Let’s be clear: Just because I run a media empire doesn’t mean I can’t get down and dirty in the sandbox with the new generation. If a nickel bag gets sold in the park, I want in. I’ll be 37 in about 30 days but I’m about to be in the best shape of my life. I got my mind right, money been right, getting my teeth right and I’m on a mission to be diesel at 40. (No ‘roids included, Mr. Mitchell.)
But I don’t get mad I put down on a pad (or a keyboard)—give you something that you never had. I hinted at it last summer but since no one has swagger jacked my idea I’m gonna do it, goddamnit! Winter begins and YN goes in: Next Sat Dec 22 12 noon til Sun Dec 23 12 noon. 24 blogs in 24 hours.

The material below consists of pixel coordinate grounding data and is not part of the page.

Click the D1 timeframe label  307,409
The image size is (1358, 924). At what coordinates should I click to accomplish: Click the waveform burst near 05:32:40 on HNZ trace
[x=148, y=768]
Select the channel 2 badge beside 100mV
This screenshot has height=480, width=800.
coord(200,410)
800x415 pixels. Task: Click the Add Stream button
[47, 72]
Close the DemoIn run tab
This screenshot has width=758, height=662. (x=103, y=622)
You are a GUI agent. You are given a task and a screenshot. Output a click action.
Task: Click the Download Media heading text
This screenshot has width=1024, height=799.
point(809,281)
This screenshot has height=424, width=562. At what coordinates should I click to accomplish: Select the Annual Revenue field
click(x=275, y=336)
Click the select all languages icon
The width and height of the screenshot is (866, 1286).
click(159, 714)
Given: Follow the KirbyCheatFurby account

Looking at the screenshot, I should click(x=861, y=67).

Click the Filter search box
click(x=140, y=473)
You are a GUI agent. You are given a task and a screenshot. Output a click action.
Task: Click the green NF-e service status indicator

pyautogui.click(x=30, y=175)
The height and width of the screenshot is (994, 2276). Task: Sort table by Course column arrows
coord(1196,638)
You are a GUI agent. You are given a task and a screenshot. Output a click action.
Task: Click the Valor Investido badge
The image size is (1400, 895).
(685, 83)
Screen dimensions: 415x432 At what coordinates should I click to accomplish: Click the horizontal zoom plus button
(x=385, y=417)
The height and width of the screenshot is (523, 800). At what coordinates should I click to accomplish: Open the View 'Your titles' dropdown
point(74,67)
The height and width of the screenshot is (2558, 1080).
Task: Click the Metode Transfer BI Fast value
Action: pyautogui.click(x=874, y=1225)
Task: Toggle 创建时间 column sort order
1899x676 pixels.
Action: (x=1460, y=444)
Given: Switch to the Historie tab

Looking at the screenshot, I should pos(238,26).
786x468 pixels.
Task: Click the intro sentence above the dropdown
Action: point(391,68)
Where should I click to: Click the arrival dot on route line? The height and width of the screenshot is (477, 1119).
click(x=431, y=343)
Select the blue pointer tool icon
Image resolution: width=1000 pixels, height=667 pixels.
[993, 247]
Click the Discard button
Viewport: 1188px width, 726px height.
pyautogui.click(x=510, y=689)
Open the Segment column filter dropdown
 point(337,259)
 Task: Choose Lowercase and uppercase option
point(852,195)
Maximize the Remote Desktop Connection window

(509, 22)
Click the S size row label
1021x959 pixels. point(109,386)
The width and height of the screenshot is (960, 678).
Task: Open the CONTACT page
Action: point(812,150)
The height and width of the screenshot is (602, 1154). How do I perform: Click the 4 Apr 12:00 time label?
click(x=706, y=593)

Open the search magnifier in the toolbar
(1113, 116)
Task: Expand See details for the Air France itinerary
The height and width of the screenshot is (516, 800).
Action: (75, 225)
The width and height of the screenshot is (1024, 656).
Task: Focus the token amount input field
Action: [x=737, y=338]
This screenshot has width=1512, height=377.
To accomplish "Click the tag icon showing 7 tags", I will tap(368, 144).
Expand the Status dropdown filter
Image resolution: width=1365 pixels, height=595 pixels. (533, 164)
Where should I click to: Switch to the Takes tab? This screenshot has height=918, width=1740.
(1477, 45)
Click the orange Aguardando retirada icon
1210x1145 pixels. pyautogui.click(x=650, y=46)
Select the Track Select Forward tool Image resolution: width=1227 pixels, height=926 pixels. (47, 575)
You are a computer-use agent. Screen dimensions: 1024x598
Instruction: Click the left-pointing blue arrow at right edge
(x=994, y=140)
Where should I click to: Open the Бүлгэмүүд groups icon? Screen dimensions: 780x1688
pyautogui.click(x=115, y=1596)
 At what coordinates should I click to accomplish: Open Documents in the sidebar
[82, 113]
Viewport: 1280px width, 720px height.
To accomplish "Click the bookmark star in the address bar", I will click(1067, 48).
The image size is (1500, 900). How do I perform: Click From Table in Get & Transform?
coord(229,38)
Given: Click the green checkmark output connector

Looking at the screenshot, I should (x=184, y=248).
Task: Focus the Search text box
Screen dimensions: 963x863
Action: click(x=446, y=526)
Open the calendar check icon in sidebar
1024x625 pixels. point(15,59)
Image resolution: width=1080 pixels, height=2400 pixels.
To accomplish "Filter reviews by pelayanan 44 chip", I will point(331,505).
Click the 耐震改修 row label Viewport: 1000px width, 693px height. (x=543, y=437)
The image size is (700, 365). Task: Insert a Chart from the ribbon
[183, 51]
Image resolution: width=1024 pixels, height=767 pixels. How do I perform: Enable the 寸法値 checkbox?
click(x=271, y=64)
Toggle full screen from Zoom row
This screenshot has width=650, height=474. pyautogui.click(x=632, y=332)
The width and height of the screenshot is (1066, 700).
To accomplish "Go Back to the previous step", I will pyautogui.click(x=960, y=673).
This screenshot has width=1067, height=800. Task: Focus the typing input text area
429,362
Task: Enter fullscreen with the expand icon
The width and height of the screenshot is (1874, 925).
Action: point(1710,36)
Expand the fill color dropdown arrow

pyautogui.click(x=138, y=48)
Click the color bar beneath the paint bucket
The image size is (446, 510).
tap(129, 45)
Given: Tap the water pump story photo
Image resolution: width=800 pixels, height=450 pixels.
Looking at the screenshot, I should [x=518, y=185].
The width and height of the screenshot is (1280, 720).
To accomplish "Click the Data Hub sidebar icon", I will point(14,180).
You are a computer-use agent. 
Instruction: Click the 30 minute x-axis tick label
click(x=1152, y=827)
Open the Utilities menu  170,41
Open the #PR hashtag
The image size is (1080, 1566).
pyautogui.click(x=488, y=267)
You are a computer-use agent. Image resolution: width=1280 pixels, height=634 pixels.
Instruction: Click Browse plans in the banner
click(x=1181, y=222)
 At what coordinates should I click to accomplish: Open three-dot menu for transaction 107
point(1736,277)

I repeat in the memory of Mike Jones’ career: Winter begins and YN goes in: Next Sat Dec 22 12 noon til Sun Dec 23 12 noon. 24 blogs in 24 hours. The psycho Purple Hulk can rejoice. I’m adding another benchmark to my HOF career. Cancel Christmas! My fourth quarter release ain’t getting pushed back.
Details to follow. In the meantime, digest. Who’s the best?